Le fiasco de la CPI met en évidence l’absence de reddition des comptes au Liban

Le fiasco de la CPI met en évidence l’absence de reddition des comptes au Liban
  • Pour un observateur extérieur, cette situation est déconcertante, mais elle s’inscrit dans un contexte propre au Liban
  • La demande initiale d'enquête de la CPI émane d'une députée du changement, Halima Kaakour, titulaire d'un doctorat en droit international

Le Liban a récemment fait volte-face en annulant sa décision d'autoriser la Cour pénale internationale (CPI) à enquêter sur les présumés crimes de guerre israéliens commis sur son territoire. En effet, Israël est notamment accusé du meurtre d’un journaliste et de l’utilisation illégale du phosphore blanc dans le sud du pays. Cependant, le pays du Cèdre n’est pas parvenu à tenir Israël responsable de ses actes.

Pour un observateur extérieur, cette situation est déconcertante, mais elle s’inscrit dans un contexte propre au Liban. Depuis le début de la dernière guerre d'Israël à Gaza, des tensions ont éclaté entre le Hezbollah et Israël.

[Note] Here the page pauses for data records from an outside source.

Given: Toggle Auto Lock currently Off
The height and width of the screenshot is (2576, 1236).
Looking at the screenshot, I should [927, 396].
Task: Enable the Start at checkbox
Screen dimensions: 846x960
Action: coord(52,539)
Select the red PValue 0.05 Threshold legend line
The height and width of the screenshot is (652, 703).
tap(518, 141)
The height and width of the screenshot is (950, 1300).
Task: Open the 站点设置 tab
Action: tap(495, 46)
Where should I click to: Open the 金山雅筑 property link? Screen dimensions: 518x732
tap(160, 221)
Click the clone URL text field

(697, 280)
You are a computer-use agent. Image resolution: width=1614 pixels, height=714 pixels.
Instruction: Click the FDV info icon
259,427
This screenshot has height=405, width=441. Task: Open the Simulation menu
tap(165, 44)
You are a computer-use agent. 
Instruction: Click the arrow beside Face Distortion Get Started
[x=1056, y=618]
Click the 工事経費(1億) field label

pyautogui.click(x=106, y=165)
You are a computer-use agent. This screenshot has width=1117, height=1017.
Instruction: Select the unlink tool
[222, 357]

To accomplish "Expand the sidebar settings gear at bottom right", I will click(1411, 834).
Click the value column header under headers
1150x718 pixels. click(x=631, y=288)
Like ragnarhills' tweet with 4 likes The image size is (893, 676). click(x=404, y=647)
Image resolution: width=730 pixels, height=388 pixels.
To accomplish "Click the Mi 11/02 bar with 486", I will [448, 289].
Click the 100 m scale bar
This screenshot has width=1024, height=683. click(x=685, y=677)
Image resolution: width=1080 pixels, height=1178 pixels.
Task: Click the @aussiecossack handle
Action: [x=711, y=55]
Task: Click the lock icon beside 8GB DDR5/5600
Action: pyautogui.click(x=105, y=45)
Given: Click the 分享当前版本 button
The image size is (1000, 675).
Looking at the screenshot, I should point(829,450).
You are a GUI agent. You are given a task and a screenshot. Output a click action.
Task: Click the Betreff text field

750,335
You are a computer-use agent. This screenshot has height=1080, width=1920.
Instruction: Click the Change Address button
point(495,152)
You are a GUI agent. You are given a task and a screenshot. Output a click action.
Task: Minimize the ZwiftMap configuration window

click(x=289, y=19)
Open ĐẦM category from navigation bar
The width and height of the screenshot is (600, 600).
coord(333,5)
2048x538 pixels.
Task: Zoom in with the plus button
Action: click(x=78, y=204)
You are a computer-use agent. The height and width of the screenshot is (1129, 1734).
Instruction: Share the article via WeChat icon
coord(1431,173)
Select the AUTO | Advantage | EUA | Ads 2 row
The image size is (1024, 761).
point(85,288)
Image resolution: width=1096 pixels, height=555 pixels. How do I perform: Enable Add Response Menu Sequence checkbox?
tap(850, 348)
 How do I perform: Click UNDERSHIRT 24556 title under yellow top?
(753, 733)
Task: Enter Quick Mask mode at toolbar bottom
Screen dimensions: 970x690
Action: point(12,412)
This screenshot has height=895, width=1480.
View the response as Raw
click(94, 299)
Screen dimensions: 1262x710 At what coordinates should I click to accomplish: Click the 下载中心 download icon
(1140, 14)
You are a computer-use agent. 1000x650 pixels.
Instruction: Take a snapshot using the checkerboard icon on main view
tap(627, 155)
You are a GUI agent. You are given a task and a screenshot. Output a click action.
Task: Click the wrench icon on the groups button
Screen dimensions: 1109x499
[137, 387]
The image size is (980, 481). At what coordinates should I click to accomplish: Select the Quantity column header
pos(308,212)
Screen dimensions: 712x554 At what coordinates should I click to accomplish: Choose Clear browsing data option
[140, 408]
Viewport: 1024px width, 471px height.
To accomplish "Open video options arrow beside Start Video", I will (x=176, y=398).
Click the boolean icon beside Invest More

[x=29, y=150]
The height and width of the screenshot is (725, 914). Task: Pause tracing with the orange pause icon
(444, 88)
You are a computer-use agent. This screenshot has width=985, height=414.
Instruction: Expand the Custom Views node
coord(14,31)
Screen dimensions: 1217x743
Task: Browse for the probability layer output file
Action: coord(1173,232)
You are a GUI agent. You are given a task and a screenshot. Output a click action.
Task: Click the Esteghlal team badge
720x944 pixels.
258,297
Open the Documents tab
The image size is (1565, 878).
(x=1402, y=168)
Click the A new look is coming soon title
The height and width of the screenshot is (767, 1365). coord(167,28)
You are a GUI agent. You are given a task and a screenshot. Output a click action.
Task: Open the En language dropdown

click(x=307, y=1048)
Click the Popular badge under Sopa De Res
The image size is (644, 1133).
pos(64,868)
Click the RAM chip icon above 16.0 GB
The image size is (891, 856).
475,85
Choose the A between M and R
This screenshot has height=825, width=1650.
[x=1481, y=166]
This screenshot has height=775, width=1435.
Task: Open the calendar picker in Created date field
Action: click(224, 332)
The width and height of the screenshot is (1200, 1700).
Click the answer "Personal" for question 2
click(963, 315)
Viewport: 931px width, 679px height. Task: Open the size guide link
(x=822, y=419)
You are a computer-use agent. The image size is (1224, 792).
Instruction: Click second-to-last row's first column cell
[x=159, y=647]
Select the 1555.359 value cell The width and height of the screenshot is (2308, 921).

Tel-Aviv a procédé à plusieurs assassinats au Liban, ce qui a suscité des plaintes répétées de la part du pays auprès de l'ONU. Cependant, aucune action concrète n’a été entreprise par le Conseil de sécurité de l’organisation. Désormais, le Liban a retiré sa décision initiale d'autoriser la Cour pénale internationale à mener une enquête. En effet, étant donné que ni le Liban ni Israël n’est membre de la CPI, une autorisation spéciale est nécessaire pour mener toute enquête de la cour.

Un député proche du président de la Chambre, Nabih Berri, allié du Hezbollah, a réclamé cette révision de la demande. Même si une enquête de la CPI serait une opportunité pour tenir Israël responsable, du point de vue du Hezbollah, cela comporte le risque que l'enquête débouche d'une manière ou d'une autre sur la délivrance de mandats d'arrêt contre des membres de la formation pro-iranienne.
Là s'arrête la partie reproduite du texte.